Thank you! You've reported that your family member has expressed doubt in the fundamental strength and decency of the American System of Capitalism. To help us better understand your family member's behavior, please select from one of the following options:
- If your family member doesn't accept and understand that their 401K losses are simply a part of the genius of capitalism, press 1
- If your family member has made comments such as "Maybe that Marx character was right" or "God bless the French", press 2
- If your family member refuses to accept that if they don't buy consumer goods, the terrorists will have won, press 3

*3*

Thank you! You've reported that your family member does not accept that if they don't buy consumer goods, the terrorists will have won. To help us better understand your family member's behavior, please indicate what kinds of consumer goods they are reluctant to purchase by selecting from one of the following options:
- If your family member is reluctant to purchase food, press 1
- If your family member is reluctant to purchase clothing, press 2
- If your family member is reluctant to purchase household goods, press 3
- If your family member is reluctant to purchase properly-licensed digital entertainment, press 4
- If your family member fails to recognize that not watching the commercials on network television is a form of theft, press 5
- If your family member is reluctant to purchase the latest movie-tie-in games and toys, press 6

*6*

Thank you! You've indicated that your family member is reluctant to purchase the latest movie-tie-in games and toys, some of the finest products that our American System of Capitalism has to offer. To better understand your family member's behavior, please select from one of the following options:
- If your family member refuses to purchase the joint Minority Report/Office of HomeLand Security Junior PreCrime Investigator kit, press 1
- If your family member refuses to purchase the joint Austin Powers / CIA /FBI Master of Disguise Makeup Kit (including Austin Powers Teeth and J. Edgar Panties) press 2
- If your family member refuses to purchase the joint Lilo & Stitch /Immigration and Naturalization Service video "Welcome to America, Now Assimilate, Little Alien!", press 3

*3*

Thank you! Although failure to purchase the Lilo & Stitch / Immigration and Naturalization Service video "Welcome to America, Now Assimilate, Little Alien!" is not yet a crime, hopefully it soon will be, after the passage of the USA-BUCKS (United Senators Advocating Buying Unlimited Crap in Key States) act, sponsored by Senator Hollings.

We already know where you live, of course, but to ensure we question the correct family member, please enter your name using the letters on your phone's touchtone keypad:

*W* - *E* - *N* - *D* - *Y*
Thank you, Wendy! Now please enter your family member's relationship to you:
- Press 1 if the family member you've described is your sister
- Press 2 if the family member you've described is your brother
- Press 3 if the family member you've described is your father
- Press 4 if the family member you've described is your mother
- Press 5 if the family member you've described is your child
For all other relationships, press 9

*4*

Thank you!
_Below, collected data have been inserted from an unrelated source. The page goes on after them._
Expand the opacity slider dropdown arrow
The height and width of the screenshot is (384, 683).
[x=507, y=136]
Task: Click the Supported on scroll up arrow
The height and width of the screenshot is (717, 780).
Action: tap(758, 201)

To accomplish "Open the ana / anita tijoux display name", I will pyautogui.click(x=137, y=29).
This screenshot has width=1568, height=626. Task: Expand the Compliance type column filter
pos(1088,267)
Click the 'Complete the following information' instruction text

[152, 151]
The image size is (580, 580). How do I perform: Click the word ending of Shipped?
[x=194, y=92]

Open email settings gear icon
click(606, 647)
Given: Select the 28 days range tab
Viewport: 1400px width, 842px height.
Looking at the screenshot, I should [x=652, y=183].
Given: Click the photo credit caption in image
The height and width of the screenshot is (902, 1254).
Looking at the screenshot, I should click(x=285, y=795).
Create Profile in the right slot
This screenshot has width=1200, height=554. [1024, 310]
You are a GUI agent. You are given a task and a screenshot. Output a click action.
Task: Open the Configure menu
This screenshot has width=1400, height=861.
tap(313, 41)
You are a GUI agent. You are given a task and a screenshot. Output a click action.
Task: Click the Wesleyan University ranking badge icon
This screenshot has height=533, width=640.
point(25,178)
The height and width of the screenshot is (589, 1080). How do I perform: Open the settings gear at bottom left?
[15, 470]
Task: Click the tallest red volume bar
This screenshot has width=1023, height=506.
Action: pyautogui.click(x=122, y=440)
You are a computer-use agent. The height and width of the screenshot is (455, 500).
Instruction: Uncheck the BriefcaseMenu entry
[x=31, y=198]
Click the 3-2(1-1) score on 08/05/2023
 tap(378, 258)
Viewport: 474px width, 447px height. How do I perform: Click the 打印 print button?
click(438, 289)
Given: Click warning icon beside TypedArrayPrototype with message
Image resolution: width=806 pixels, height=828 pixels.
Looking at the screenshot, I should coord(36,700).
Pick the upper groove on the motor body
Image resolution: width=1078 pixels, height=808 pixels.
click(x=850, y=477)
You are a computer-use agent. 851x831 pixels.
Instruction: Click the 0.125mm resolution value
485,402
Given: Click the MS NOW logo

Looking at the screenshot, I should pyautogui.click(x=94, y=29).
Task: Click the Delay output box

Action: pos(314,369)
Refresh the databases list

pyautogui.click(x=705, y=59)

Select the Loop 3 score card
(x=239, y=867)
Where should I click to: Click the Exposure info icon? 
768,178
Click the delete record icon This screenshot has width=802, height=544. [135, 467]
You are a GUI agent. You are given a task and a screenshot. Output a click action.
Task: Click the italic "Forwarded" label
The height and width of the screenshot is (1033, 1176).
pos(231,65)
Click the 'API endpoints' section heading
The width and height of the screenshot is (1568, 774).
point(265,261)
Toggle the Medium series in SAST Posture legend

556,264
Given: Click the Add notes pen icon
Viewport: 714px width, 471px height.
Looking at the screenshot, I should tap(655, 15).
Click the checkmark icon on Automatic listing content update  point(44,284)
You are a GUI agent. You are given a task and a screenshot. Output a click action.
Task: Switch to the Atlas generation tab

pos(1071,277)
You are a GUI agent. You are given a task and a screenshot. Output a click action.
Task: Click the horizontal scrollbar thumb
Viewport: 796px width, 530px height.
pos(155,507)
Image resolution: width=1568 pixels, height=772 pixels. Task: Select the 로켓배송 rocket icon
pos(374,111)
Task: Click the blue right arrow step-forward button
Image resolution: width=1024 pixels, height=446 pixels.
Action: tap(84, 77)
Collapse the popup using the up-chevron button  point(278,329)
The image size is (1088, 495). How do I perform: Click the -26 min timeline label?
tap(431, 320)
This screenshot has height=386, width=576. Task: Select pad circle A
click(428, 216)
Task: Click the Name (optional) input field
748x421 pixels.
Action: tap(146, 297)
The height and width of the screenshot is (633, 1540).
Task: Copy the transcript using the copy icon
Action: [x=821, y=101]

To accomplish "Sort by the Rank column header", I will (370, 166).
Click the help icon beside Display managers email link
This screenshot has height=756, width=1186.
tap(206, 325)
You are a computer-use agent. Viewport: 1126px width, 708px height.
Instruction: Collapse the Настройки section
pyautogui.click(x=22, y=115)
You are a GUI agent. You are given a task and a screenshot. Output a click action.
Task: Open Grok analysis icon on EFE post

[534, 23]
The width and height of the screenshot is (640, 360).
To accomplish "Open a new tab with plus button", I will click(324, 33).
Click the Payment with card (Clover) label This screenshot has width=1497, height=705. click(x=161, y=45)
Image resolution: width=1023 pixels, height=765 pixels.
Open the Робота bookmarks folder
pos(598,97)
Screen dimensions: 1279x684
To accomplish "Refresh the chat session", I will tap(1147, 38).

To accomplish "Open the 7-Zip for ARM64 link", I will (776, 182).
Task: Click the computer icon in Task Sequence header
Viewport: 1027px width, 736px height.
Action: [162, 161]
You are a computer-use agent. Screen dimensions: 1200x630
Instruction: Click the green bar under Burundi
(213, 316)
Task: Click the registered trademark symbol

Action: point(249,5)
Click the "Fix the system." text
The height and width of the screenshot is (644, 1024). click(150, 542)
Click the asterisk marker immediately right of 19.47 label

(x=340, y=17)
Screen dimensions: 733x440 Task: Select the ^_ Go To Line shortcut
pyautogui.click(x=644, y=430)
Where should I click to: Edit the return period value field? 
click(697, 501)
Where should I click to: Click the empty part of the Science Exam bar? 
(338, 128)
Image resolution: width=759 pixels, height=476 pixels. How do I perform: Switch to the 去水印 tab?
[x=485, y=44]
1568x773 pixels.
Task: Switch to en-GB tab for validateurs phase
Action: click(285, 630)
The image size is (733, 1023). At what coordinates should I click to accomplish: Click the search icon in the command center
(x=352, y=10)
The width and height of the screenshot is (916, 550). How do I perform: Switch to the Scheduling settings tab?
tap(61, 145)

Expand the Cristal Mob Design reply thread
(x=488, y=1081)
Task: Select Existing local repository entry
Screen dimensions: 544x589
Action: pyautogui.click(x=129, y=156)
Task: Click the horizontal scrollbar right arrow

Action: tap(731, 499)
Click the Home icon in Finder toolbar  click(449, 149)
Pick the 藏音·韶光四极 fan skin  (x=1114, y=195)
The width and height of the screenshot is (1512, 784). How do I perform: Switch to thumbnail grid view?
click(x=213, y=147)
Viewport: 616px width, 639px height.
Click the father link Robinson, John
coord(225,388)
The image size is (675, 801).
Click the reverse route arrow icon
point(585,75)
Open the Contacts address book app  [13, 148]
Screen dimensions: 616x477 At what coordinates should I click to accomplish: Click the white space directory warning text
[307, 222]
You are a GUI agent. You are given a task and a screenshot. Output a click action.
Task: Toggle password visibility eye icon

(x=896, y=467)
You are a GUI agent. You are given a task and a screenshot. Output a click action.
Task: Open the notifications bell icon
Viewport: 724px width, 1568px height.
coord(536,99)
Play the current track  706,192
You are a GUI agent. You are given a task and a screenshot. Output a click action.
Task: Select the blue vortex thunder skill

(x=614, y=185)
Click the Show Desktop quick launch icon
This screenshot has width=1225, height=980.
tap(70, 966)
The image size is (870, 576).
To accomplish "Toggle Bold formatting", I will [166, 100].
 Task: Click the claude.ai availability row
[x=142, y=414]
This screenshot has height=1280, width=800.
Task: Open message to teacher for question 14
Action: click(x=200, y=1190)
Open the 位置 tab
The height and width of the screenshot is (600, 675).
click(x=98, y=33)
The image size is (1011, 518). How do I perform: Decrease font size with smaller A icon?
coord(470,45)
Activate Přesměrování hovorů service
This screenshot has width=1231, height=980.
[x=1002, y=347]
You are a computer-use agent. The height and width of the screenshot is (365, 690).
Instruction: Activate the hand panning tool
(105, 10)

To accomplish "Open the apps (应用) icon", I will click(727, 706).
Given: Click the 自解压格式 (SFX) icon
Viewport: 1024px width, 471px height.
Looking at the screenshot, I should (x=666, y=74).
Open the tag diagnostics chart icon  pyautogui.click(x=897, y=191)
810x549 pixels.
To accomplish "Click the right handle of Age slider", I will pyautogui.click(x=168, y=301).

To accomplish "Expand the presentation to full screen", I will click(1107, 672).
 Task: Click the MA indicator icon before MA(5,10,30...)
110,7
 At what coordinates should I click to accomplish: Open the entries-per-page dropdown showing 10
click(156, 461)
You've indicated that the family member behaving suspiciously is your mother. Finally, one last question: please enter your age on the keypad:
*5*
Thank you, Wendy, and congratulations on joining the TIPS team! We'll be sending a friendly agent by to check in on mommy soon. Have a great day!

Copyright © 2003 The Baltimore Chronicle and The Sentinel. All rights reserved. We invite your comments, criticisms and suggestions.

Republication or redistribution of Baltimore Chronicle and Sentinel content is expressly prohibited without their prior written consent.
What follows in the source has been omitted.